→ EXERCISE INSTRUCTIONS
Each line of the entries below that holds "name" is needed, copied in full.
Start of RECORDS TO USE
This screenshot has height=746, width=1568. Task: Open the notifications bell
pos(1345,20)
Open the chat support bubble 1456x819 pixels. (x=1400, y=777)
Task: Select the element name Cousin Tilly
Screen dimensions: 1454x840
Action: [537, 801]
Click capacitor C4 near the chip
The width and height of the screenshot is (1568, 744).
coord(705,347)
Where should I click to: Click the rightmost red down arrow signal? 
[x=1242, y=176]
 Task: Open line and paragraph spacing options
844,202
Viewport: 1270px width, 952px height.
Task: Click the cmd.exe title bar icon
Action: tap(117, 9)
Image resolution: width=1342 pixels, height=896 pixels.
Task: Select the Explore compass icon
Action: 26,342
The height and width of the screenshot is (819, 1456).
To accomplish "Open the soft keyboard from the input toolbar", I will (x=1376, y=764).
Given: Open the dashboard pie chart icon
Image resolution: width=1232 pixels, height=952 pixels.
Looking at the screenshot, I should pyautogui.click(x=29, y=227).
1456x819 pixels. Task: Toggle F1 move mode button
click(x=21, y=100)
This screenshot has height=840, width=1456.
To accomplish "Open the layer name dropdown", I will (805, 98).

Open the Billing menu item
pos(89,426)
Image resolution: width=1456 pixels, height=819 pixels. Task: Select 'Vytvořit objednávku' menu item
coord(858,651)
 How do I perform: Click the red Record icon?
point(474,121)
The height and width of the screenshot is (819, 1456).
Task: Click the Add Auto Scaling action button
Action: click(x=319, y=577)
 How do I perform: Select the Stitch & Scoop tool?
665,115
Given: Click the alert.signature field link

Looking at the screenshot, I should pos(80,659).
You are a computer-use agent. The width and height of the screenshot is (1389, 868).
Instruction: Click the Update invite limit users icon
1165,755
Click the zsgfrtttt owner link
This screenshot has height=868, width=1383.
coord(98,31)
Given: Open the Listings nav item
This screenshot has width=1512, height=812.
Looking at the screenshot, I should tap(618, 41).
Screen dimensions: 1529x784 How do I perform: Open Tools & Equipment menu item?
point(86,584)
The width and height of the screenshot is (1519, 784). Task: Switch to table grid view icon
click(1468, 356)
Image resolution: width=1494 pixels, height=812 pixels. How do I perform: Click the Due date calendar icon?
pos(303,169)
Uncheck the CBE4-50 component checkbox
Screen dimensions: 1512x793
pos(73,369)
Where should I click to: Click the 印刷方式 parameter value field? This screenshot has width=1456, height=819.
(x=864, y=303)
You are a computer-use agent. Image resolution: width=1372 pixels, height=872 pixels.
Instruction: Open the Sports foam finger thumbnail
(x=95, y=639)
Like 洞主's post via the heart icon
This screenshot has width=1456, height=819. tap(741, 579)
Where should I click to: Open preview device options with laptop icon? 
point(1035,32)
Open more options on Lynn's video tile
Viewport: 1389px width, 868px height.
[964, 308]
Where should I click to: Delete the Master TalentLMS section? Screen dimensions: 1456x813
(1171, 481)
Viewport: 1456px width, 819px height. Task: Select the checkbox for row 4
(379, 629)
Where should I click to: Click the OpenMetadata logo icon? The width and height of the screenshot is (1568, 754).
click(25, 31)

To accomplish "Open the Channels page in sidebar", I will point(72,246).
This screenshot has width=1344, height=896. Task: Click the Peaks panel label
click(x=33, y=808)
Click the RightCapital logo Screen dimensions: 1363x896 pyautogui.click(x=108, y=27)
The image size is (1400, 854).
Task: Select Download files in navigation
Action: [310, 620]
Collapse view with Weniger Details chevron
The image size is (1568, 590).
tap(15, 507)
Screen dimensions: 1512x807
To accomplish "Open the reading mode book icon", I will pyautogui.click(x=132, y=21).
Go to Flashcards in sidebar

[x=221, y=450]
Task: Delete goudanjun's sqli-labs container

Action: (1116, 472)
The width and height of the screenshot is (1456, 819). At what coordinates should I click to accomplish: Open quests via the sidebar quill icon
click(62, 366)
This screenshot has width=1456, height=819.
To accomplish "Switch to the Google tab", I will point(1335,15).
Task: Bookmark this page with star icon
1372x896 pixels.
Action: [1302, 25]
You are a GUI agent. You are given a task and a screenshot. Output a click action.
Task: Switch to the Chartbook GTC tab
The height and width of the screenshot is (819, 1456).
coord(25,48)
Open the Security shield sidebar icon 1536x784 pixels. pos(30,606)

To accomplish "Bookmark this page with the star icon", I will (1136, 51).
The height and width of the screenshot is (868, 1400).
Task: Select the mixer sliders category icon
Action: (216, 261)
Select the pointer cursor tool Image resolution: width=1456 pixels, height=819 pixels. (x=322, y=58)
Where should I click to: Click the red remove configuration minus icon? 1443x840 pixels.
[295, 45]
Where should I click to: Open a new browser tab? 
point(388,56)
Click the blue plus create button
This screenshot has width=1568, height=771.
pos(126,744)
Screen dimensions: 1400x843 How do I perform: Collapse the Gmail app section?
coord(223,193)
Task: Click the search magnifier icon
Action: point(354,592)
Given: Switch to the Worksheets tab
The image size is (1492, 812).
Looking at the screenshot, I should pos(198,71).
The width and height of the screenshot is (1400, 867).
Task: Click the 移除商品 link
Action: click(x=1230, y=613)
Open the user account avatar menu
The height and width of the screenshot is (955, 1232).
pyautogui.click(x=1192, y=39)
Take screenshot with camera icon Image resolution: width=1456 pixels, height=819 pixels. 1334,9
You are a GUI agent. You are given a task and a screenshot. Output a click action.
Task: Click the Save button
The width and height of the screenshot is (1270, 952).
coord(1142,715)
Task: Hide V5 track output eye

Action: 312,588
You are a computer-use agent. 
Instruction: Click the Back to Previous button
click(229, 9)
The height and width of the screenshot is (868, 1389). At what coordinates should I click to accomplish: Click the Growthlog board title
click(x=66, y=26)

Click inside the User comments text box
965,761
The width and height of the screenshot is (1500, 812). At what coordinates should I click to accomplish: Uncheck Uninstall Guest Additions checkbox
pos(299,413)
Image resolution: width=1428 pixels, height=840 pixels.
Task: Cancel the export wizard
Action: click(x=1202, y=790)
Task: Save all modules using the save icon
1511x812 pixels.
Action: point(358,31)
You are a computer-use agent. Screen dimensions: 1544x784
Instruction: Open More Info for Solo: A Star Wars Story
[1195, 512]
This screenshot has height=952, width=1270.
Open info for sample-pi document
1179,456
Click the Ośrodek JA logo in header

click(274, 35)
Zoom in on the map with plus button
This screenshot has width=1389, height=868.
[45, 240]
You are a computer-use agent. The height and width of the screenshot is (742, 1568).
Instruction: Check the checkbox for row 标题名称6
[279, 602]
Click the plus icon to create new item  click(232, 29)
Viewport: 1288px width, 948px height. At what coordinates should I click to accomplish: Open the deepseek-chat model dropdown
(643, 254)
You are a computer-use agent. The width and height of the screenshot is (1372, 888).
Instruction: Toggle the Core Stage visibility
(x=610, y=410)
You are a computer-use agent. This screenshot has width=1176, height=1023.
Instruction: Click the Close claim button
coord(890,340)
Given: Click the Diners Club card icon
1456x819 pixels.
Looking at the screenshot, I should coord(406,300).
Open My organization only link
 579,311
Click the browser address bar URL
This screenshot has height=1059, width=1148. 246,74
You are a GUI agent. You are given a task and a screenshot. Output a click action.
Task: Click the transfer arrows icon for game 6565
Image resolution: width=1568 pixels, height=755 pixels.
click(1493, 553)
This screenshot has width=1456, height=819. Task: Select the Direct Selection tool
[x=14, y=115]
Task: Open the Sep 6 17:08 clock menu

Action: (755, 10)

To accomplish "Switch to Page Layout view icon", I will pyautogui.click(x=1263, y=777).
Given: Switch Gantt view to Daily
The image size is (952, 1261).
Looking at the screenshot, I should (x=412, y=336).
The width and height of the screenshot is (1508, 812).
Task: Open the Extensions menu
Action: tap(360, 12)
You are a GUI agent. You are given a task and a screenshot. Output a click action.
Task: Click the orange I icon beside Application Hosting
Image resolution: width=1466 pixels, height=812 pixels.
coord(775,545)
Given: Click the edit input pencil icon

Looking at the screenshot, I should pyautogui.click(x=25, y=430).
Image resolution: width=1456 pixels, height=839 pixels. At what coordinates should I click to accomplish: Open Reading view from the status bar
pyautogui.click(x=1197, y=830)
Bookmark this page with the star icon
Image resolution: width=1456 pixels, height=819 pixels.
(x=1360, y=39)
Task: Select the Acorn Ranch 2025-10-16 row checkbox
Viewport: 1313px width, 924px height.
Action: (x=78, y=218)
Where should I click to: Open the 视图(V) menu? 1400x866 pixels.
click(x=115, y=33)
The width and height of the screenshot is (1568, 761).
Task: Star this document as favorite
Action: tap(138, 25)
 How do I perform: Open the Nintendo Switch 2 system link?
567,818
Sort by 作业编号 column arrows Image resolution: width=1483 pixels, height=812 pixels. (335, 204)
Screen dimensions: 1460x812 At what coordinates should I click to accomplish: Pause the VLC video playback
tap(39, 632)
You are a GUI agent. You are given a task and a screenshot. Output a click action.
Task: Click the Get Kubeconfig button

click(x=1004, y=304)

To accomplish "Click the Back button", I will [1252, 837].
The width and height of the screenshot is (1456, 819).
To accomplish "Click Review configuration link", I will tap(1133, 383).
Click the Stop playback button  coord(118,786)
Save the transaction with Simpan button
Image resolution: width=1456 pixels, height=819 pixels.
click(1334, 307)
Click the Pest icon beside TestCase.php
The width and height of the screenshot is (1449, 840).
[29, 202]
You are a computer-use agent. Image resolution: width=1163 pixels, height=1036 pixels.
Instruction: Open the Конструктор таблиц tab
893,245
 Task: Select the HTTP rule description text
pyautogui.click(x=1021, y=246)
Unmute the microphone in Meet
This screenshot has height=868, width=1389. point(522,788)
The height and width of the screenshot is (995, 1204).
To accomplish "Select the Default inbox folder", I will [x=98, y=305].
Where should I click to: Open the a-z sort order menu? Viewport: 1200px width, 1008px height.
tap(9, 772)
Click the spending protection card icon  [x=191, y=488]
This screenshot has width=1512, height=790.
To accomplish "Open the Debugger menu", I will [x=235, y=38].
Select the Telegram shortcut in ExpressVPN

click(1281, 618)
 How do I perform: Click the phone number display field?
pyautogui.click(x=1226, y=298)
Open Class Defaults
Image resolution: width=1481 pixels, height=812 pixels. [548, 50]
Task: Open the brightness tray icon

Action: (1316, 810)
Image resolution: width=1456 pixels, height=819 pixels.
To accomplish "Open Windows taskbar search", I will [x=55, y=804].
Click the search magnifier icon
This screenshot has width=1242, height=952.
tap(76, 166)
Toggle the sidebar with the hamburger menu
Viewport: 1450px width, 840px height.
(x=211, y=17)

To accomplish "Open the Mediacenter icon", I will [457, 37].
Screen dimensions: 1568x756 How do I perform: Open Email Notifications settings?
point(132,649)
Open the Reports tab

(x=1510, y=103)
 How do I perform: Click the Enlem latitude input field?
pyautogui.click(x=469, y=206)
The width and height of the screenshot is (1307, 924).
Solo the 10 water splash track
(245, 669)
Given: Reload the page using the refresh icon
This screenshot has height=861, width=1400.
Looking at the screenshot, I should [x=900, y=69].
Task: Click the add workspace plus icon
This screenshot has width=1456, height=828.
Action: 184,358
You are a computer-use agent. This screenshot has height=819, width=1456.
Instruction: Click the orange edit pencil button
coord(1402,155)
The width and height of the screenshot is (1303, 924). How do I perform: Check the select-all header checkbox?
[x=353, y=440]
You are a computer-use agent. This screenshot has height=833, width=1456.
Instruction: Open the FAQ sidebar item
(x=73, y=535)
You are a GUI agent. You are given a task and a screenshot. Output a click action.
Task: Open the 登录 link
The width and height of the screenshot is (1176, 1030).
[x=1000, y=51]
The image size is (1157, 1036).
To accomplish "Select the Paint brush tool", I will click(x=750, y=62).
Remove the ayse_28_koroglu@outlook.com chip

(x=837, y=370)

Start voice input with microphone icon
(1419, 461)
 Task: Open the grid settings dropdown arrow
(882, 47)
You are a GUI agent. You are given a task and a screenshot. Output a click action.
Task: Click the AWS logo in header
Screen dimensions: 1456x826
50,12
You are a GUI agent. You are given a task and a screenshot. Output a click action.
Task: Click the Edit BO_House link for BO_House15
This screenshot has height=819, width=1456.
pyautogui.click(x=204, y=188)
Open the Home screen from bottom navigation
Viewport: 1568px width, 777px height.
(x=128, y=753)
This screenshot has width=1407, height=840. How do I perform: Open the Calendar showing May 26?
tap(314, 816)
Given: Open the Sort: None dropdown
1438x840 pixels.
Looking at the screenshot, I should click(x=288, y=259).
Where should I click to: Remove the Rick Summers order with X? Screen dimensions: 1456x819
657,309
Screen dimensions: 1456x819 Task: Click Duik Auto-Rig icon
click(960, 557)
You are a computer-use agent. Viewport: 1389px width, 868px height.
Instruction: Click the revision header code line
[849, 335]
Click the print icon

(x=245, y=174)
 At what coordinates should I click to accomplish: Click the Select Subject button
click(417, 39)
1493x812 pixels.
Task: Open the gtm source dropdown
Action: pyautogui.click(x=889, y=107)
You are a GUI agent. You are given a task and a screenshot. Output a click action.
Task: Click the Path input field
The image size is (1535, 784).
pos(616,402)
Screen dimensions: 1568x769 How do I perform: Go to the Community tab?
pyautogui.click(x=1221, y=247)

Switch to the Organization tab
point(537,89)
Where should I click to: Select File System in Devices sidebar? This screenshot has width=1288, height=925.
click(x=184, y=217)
End of RECORDS TO USE
→ TASK RESPONSE
Task: Select the element name Cousin Tilly
To accomplish "Open the layer name dropdown", I will (805, 98).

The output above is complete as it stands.